Notable WTF moments:
- the first 10 minutes of the film – like a giant screensaver slideshow of New Zealand, with the picture changing before you’ve had a good chance to look at it. Then you remember what you came to your computer for but shaking the mouse doesn’t wake it up.
- every single shot that was a direct re-enactment of a shot from LotR (Gandalf glowering/dimming the lights, the Ring falling onto Bilbo’s finger, the moth-whispering, etc.). What kind of person includes homages to their movies in their own movie? The charitable assumption is that Jackson was in a rush or
suffering from amnesia or maybe just hated The Hobbit. Otherwise, he is seriously misapplying the “imitation is the sincerest form of flattery” quote and letting his ego go all King Kong on us. I’m actually having a hard time believing that Jackson directed this at all; LotR was full of clever, interesting cinematography and beautifully composed shots, while The Hobbit is full of pans and copied material.
- the moment I realised that Azog, who merits a one-sentence mention in The Hobbit (“Your grandfather Thror was killed, you remember, in the mines of Moria by Azog the Goblin” (24). That’s it. Oh, and a footnote on page 257), was destined to replace both Bilbo’s character development and the quest itself as the focus of the movie, while the Rivendell part (which occupied an entire chapter in the book) was about as long and interesting as a bathroom break.
- the shaggy fat suits that were loosely Velcroed to what were otherwise, no doubt, quite acceptably pony-like ponies.
- fart jokes in the troll scene. Really? And since when has any creature that considers sitting on dwarves to squash them into jelly an acceptable cooking method been worried about things like parasites?
- the interminable episode where Radagast leads the goblins and wargs in spirals on an open plain around Thorin & Co. in an exhibition of what has to be the worst decoy technique ever.
- Rivendell looking like a bad forgery of a Thomas Kinkade painting.

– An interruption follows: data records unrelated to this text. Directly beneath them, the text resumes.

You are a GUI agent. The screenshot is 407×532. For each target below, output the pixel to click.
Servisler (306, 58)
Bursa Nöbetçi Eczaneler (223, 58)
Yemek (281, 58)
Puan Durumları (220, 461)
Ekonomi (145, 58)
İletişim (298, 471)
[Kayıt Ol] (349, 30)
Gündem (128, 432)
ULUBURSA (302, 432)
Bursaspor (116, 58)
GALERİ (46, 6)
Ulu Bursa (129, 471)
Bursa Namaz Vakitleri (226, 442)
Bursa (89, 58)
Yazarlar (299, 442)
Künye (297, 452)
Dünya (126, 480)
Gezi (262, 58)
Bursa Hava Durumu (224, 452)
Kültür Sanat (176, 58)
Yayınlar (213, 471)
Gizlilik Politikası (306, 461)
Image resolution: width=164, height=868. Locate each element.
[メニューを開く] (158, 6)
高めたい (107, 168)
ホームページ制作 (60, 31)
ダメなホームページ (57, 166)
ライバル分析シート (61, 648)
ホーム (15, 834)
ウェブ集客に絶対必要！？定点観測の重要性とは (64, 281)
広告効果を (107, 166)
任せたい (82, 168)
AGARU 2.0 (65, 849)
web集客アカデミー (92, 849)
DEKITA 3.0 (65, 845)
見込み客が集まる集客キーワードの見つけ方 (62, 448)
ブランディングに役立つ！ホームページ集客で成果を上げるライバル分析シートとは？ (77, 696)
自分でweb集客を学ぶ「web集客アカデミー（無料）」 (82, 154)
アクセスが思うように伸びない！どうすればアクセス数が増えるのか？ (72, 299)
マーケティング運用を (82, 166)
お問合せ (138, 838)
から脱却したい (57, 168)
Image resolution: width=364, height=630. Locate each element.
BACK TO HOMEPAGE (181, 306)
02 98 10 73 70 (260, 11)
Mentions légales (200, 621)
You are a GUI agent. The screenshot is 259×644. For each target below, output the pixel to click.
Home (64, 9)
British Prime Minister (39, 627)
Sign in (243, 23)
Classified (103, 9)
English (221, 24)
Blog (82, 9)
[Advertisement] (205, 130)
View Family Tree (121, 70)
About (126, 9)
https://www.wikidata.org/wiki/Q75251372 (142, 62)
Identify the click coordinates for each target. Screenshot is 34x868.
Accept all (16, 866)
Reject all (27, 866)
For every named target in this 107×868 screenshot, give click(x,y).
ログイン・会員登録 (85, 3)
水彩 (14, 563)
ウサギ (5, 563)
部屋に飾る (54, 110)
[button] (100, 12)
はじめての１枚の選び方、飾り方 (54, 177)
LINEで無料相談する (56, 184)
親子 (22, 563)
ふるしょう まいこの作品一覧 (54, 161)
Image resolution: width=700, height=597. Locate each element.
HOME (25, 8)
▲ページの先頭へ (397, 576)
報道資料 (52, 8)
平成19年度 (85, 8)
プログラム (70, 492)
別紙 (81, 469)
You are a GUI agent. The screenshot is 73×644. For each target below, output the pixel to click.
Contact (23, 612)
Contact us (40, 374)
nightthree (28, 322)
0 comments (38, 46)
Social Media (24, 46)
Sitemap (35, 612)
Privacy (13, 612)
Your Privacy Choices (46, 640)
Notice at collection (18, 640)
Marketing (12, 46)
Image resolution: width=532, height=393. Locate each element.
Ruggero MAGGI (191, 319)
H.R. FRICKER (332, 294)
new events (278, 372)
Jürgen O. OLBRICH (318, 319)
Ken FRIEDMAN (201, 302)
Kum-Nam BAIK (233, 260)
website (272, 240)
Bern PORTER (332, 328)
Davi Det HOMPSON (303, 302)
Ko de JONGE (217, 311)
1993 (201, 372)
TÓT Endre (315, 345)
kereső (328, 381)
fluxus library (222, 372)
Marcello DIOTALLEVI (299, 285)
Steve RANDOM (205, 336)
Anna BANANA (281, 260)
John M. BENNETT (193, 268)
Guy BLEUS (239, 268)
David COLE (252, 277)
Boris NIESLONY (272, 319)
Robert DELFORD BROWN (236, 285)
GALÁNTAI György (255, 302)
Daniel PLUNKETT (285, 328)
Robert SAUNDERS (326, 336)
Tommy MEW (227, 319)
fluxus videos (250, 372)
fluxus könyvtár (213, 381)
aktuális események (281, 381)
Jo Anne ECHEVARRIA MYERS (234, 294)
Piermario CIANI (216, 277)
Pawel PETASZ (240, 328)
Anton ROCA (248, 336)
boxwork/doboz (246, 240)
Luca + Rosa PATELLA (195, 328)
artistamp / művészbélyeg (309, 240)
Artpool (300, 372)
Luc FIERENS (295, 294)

- Galadriel dematerialising like some sort of Cheshire cat. Also, the celestial choir gargling loudly in our ears during her first appearance.
- the Gandalf/Elrond/Galadriel/Sauruman scene – so long, boring and pointless I can only assume it was done on purpose for reasons beyond my ken.
- stone giants – pre-SFX footage from the next Transformers movie.
- the Goblin King’s high-pitched voice. Add a Cheetos-stained white tank-top and his vibe would be complete.
- the cosy, warm colour palette for all the goblin scenes, which suggested renovation not retreat as the best plan of action. Seriously, brew me a cup of tea, light a nice fire, slap on some wallpaper and I’d never leave.
- the whole goblin escape scene via rope bridges, etc., which was one Nicholas Cage look-alike away from being a very respectable remake of the last few scenes of National Treasure.
- when I realised that someone got paid to write (and someone paid to deliver) the line “You’ve got to be joking,” uttered shortly after the deceased Goblin King fell on top of the company. So many good lines from the book left unsaid and yet “You’ve got to be joking” will forever exist in this version of The Hobbit. The screenwriters literally could not have picked a more cliched, banal phrase. It just makes me want to cry.
- Gandalf “healing” Thorin by muttering some sort of shopping list in the general direction of his forehead. They both looked surprised when it worked. In fact, the only entity that was thoroughly unsurprised was the audience.
- the Azog fight at the end of the movie. What, a story containing encounters with trolls, goblins, Gollum, wargs, giant spiders, unfriendly wood elves, and a dragon, ending with the Battle of Five Frickin’ Armies, needs some extra fight scenes?